§ Your instructions
Rename "Instruction" to "Command" throughout the listing from its start through the line containing "(x=65, y=68)". Reproduce those lines with nothing else changed.

"""

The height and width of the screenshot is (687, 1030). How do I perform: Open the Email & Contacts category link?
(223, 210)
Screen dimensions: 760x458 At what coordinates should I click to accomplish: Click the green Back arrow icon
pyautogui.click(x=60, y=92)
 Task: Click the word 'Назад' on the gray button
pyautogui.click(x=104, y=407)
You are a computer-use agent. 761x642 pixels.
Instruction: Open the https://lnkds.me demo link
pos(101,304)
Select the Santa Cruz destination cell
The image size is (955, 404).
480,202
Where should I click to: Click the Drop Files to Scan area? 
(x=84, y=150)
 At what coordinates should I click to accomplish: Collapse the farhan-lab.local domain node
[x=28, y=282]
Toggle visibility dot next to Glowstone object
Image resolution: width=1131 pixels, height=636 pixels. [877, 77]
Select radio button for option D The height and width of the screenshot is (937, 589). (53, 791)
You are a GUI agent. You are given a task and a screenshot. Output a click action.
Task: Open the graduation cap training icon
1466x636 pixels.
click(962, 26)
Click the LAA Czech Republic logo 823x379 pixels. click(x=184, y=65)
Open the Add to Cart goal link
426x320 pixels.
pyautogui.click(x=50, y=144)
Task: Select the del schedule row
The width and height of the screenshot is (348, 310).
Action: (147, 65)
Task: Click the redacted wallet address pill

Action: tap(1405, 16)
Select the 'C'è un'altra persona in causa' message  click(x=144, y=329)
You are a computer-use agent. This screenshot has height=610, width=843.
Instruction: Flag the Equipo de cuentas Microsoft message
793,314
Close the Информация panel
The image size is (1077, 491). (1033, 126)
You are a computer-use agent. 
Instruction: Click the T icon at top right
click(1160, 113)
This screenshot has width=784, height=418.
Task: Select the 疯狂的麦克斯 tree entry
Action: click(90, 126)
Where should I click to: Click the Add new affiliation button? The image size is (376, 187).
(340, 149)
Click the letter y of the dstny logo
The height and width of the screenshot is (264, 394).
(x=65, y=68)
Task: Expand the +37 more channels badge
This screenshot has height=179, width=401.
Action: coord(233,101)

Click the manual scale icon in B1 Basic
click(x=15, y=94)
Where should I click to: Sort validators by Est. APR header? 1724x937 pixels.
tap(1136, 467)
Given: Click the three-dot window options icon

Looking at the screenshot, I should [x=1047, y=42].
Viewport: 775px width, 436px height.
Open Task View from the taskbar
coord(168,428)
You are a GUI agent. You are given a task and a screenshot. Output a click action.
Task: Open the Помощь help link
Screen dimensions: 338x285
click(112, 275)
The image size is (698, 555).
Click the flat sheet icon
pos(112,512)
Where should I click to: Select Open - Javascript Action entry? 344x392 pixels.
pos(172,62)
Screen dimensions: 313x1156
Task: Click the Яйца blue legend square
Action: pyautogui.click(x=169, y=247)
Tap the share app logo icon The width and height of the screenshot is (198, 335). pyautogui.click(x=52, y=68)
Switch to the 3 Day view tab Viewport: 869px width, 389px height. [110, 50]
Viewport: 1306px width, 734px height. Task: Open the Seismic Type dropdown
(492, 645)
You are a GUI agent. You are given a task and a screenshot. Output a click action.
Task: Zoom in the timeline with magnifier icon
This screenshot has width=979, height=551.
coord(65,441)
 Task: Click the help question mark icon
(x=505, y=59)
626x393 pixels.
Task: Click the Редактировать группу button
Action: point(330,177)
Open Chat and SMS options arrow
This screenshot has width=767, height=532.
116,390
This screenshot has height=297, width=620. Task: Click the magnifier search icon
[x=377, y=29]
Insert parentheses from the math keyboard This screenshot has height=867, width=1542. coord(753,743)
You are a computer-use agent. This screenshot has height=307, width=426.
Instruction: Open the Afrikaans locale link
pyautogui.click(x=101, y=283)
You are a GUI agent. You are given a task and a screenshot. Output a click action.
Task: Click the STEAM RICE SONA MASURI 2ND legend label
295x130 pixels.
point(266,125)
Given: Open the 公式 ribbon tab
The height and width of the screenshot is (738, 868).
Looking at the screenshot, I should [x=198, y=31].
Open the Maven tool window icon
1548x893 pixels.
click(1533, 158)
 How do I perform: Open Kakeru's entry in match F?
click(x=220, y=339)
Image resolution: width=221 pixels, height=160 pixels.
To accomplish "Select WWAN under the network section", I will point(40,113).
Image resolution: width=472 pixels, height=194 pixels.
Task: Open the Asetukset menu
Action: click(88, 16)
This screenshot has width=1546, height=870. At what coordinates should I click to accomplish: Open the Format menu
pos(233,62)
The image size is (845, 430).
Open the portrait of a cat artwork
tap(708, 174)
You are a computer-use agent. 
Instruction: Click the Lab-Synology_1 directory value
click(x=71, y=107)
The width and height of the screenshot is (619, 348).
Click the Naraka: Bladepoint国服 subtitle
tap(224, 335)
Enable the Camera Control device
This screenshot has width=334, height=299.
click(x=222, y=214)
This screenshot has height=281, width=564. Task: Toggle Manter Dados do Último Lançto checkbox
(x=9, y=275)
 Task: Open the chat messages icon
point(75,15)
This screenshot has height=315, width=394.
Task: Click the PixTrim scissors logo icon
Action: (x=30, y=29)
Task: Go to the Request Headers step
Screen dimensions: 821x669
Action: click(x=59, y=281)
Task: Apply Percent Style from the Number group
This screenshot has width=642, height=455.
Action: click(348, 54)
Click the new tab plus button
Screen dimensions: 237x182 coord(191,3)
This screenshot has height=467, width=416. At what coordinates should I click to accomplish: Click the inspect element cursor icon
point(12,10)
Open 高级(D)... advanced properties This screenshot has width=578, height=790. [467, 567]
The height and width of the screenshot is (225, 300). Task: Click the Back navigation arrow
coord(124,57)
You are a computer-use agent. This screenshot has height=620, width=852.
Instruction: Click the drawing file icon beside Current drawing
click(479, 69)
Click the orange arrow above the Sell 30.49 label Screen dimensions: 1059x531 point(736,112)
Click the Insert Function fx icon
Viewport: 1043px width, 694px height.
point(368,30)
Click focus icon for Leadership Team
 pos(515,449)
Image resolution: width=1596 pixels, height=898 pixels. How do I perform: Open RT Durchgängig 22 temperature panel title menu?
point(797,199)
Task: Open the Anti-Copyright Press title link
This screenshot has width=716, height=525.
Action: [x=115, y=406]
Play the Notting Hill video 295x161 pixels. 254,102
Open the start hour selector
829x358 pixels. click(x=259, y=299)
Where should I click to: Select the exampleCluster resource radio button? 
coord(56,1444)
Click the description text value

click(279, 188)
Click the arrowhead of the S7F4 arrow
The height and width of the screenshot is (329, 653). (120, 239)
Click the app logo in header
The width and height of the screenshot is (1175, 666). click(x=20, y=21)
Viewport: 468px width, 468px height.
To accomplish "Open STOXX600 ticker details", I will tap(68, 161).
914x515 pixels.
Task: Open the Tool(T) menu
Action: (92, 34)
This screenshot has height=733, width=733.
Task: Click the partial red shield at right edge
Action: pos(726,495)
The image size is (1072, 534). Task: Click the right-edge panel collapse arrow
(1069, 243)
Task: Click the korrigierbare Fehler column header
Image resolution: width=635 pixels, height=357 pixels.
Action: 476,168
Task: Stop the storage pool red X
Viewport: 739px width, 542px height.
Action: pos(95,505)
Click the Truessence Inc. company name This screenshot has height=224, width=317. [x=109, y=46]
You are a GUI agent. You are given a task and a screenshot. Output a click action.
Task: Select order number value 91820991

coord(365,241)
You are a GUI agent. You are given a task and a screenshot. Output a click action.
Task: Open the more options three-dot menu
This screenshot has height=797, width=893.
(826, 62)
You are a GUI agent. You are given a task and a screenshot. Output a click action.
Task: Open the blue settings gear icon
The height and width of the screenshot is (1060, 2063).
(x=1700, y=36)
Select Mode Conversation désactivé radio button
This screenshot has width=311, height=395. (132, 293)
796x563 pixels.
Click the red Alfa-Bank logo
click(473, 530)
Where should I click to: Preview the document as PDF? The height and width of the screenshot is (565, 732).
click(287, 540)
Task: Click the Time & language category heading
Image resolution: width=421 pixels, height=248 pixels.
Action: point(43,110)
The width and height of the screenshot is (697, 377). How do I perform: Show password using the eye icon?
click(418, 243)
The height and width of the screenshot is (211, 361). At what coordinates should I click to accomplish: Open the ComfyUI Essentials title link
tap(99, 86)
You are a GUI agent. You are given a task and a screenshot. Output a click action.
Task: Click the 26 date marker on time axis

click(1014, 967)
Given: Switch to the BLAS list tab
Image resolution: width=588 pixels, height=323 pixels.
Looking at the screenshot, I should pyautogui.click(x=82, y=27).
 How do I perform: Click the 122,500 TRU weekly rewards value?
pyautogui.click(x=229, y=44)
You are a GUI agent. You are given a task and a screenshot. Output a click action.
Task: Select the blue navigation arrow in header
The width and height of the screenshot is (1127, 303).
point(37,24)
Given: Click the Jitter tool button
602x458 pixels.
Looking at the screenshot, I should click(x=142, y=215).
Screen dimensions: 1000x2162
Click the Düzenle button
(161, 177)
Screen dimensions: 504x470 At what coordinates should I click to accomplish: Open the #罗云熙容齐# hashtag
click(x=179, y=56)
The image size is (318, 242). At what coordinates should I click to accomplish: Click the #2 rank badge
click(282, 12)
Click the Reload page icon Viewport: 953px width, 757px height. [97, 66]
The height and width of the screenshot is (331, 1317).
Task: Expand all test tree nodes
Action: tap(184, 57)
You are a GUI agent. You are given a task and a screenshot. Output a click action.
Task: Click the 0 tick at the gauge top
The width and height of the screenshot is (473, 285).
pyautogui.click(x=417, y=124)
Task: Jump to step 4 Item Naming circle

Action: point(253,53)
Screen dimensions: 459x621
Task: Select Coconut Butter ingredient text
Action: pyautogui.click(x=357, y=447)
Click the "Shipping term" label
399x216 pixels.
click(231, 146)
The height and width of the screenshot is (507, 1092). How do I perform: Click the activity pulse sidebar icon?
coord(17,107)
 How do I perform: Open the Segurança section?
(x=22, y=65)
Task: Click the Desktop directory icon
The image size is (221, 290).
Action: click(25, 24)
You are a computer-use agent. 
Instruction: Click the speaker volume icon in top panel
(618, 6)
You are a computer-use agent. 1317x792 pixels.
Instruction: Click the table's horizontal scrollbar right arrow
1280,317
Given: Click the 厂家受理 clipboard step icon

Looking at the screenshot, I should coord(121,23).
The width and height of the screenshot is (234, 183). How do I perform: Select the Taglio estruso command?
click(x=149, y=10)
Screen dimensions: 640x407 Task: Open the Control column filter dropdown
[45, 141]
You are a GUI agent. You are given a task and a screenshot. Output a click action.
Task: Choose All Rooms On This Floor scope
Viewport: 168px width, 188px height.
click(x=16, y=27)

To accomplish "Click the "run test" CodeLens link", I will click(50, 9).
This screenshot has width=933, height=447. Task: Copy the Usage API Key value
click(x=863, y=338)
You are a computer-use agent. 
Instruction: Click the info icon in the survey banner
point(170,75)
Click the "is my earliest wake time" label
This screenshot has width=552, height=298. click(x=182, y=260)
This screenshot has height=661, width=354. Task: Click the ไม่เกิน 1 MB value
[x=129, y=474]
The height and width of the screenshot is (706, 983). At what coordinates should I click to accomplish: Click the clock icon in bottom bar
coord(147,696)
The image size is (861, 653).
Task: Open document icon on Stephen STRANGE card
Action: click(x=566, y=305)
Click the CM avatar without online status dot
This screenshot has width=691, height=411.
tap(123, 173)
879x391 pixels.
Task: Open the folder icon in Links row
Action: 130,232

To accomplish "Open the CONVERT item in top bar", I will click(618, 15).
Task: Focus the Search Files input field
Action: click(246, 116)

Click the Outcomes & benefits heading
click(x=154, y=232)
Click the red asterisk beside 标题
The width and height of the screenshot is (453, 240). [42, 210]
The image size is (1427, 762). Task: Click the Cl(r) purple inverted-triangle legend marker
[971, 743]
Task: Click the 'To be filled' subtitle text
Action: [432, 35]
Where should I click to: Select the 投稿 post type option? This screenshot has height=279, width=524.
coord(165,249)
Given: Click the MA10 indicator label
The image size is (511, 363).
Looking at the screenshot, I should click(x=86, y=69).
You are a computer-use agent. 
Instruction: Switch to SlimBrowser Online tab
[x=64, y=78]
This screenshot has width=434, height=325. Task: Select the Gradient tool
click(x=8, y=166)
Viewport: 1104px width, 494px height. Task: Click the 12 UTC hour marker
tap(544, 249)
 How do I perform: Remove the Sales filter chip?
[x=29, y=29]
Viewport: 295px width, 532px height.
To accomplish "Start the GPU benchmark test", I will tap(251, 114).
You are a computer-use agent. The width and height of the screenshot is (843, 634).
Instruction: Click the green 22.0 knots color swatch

"""

§ Solved exercise
The height and width of the screenshot is (687, 1030). How do I perform: Open the Email & Contacts category link?
(223, 210)
Screen dimensions: 760x458 At what coordinates should I click to accomplish: Click the green Back arrow icon
pyautogui.click(x=60, y=92)
 Task: Click the word 'Назад' on the gray button
pyautogui.click(x=104, y=407)
You are a computer-use agent. 761x642 pixels.
Command: Open the https://lnkds.me demo link
pos(101,304)
Select the Santa Cruz destination cell
The image size is (955, 404).
480,202
Where should I click to: Click the Drop Files to Scan area? 
(x=84, y=150)
 At what coordinates should I click to accomplish: Collapse the farhan-lab.local domain node
[x=28, y=282]
Toggle visibility dot next to Glowstone object
Image resolution: width=1131 pixels, height=636 pixels. [877, 77]
Select radio button for option D The height and width of the screenshot is (937, 589). (53, 791)
You are a GUI agent. You are given a task and a screenshot. Output a click action.
Task: Open the graduation cap training icon
1466x636 pixels.
click(962, 26)
Click the LAA Czech Republic logo 823x379 pixels. click(x=184, y=65)
Open the Add to Cart goal link
426x320 pixels.
pyautogui.click(x=50, y=144)
Task: Select the del schedule row
The width and height of the screenshot is (348, 310).
Action: (147, 65)
Task: Click the redacted wallet address pill

Action: tap(1405, 16)
Select the 'C'è un'altra persona in causa' message  click(x=144, y=329)
You are a computer-use agent. This screenshot has height=610, width=843.
Command: Flag the Equipo de cuentas Microsoft message
793,314
Close the Информация panel
The image size is (1077, 491). (1033, 126)
You are a computer-use agent. 
Command: Click the T icon at top right
click(1160, 113)
This screenshot has width=784, height=418.
Task: Select the 疯狂的麦克斯 tree entry
Action: click(90, 126)
Where should I click to: Click the Add new affiliation button? The image size is (376, 187).
(340, 149)
Click the letter y of the dstny logo
The height and width of the screenshot is (264, 394).
(x=65, y=68)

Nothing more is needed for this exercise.